私には、ディズニーランドには日本社会が失ってきた何かが、今でも存在するように思えてなりません。武士道や菜根譚の教えなのか、日本古来の価値観かも知れません。

「すべてのゲストがVIP」東京ディズニーランドで教えるホスピタリティより
---------------------------------------

この数十年、多くの日本人個人や、家庭や、組織に「楽をしたい」というウイルスが侵入してきたことに気づかなかったため、天井が腐り、柱が腐り、畳がダメになっていってしまったのです。

「楽をしたい」というウイルスは、今や日本社会に蔓延しています。特にひどいのがマスメディア業界でしょう。楽をして付加価値をつける技術や理論のすごさには驚嘆してしまいます。
(このブログでは書きませんが、記号論の世界であり、小泉劇場や郵政選挙の基本となった考え方です)

さて、それではどうすれば日本人の「荒廃した心」を元に戻すことができるでしょうか。
その答えも簡単です。それは日本人の「意識改革」を行うということです。

「意識改革」といっても決してマインドコントロールをするということではありません。単に「ものの見方、考え方」を変えるということだけです。社会は変化しているのですから新しい「考え方=思想」を、勇気を持って受け入れていくということです。

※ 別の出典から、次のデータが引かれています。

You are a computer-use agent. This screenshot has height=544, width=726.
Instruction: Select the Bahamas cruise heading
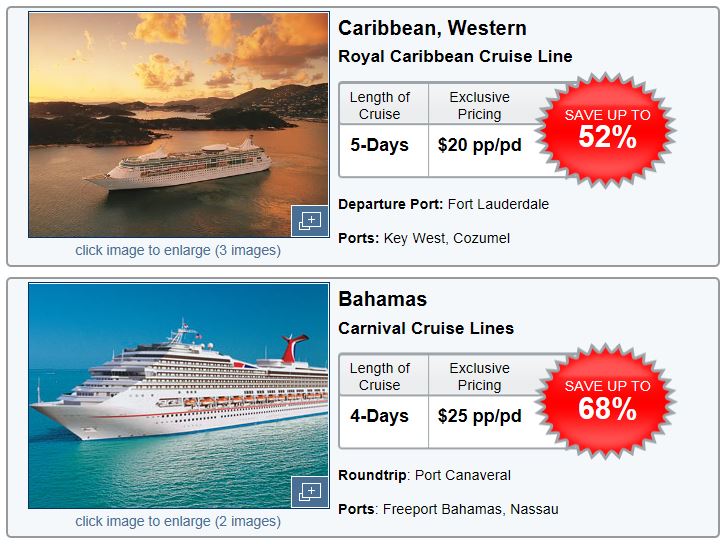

具体的に言いましょう。その新しい「考え方=思想」とはズバリ!「ホスピタリティ・マインド」なのです。

欠乏マインドから豊かさマインドへ
競争至上主義から協力、共生主義へ
サービス的思考からホスピタリティシンキングへ

日本人に今求められている「心」、それは「ホスピタリティ・マインド」であると言っても良いでしょう。

最後に一言
ディズニーランドの運営において一番怖いことは、キャストの「楽をしたい」という心です。

ディズニーランドではこれまで「楽をしたい」ウイルスをキャストや組織に侵入させないために、あらゆる努力を重ねてきましたが、その根底にあるのが「ホスピタリティ・ビジネス」としての「ものの見方、考え方」なのです。

日本人の「心」が大きく変貌してきてしまった理由とは・・・ご理解いただけたでしょうか。